If you write it in the other order, then MATLAB will evaluate the expression in the order it is written and so try to make the test and discover an "out-of-range" error when you try to reference x(j+1) where j=length(x).
To fix this, don't try to access elements outside the array; fix the for...end loop indices such that only reference elements in range in case the first test isn't satisfied. Of course, then you'll need some other error-checking as you'll have given the algorithm data that is outside the range.
for j=1:length(x)-1 % keep references to x(j+1) in bounds; limit upper loop limit
12 Comments
ZM
on 4 Feb 2018
ZM
on 4 Feb 2018
dpb
on 4 Feb 2018
You are correct; sorry, I don't know why I was thinking "OR" not "AND" even though the && operator is staring me in the face...old age does things like that to one, I'm afraid; I seem to notice it more and more.

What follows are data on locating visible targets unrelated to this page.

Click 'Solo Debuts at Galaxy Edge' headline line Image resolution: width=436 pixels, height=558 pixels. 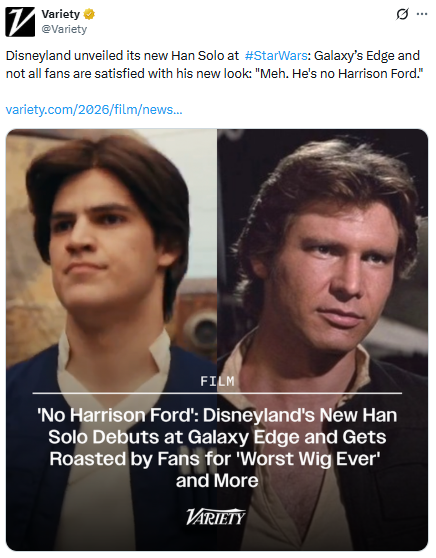217,437
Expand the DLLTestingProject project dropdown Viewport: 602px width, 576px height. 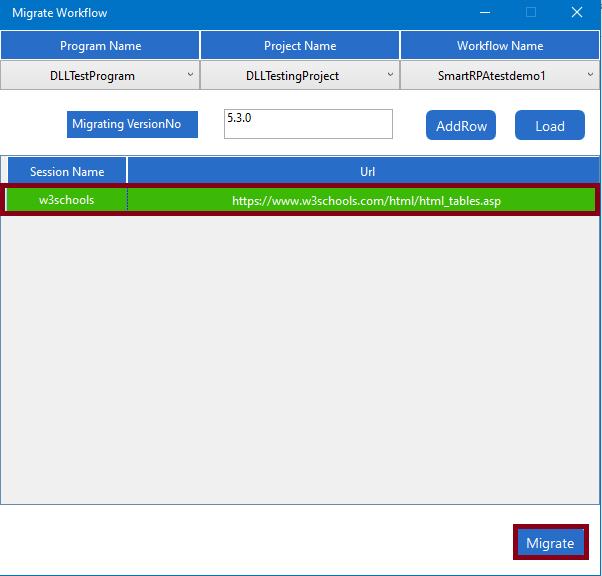pos(300,75)
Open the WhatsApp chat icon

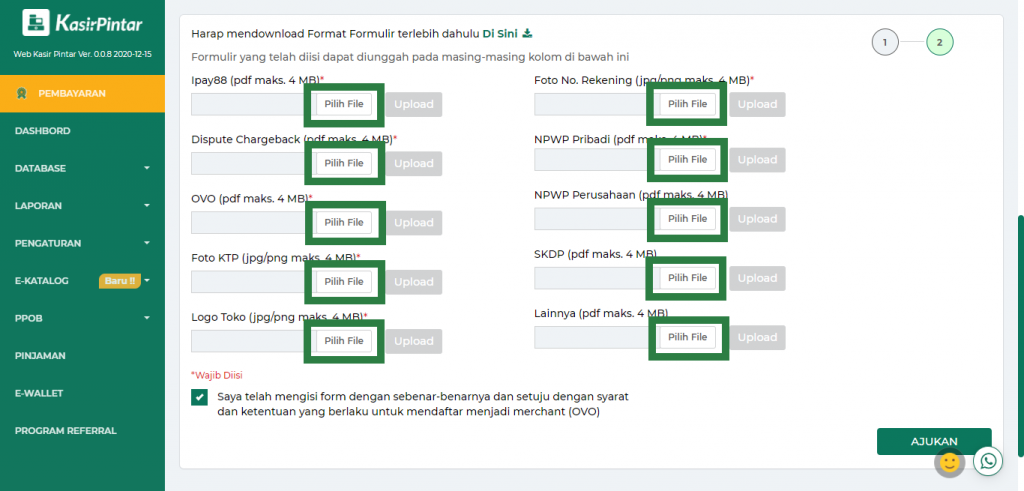coord(989,460)
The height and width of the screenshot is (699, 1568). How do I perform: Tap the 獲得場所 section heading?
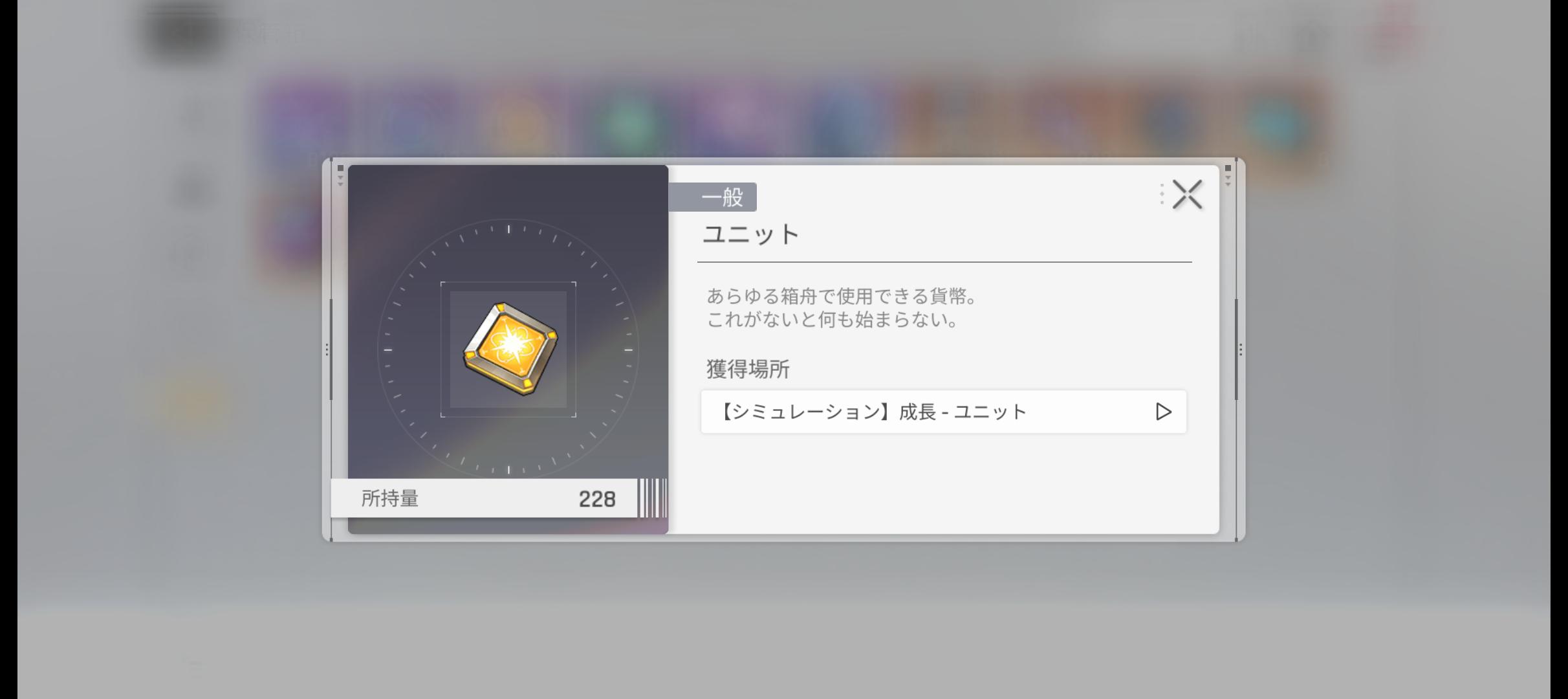pos(748,370)
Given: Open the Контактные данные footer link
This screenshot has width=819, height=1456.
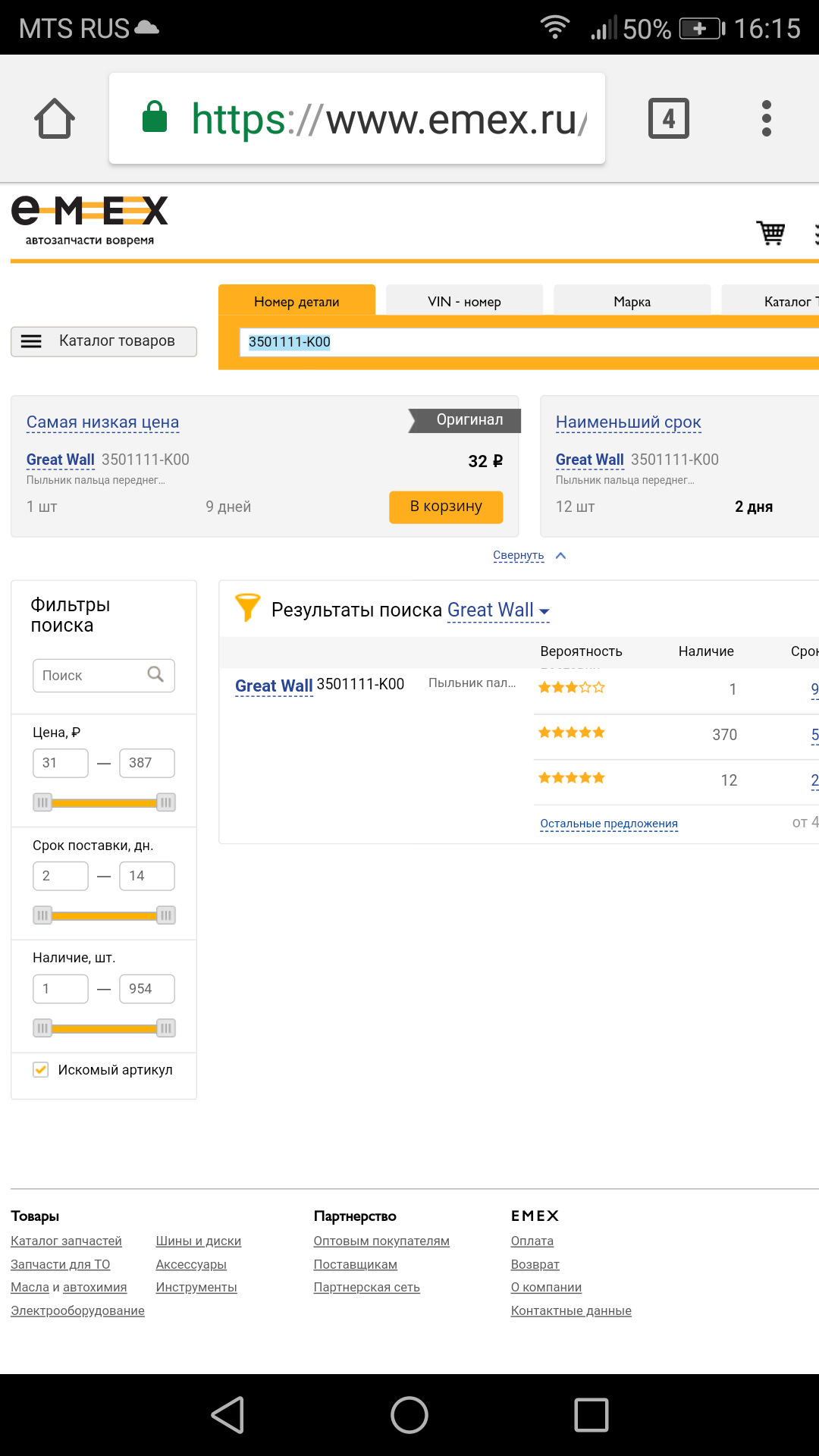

Anyway, you never get the opportunity to check the last element as you've written the algorithm because you'll reach the loop limit first.
The better was is as Guillaume shows, use interp1 or if you want to write it yourself, use find with the optional parameter to return only one element, except do the reverse lookup instead of forward. Then you'll have the first position for which your looked for element is smaller than that in the lookup table (or empty if outside the range).
ZM
on 5 Feb 2018
dpb
on 5 Feb 2018
I'll admit I'm puzzled with the loop limit on length(x) and the case with & as well. I tried a couple things to force its hand...
1. disp() the logic terms inside the IF to verify....expected results given the behavior observed...
>> for i=1:length(x_new)
for j=1:length(x),
if (x_new(i)>x(j) & x_new(i)<x(j+1))
disp([x_new(i)>x(j) x_new(i)<x(j+1) x_new(i)>x(j) & x_new(i)<x(j+1)])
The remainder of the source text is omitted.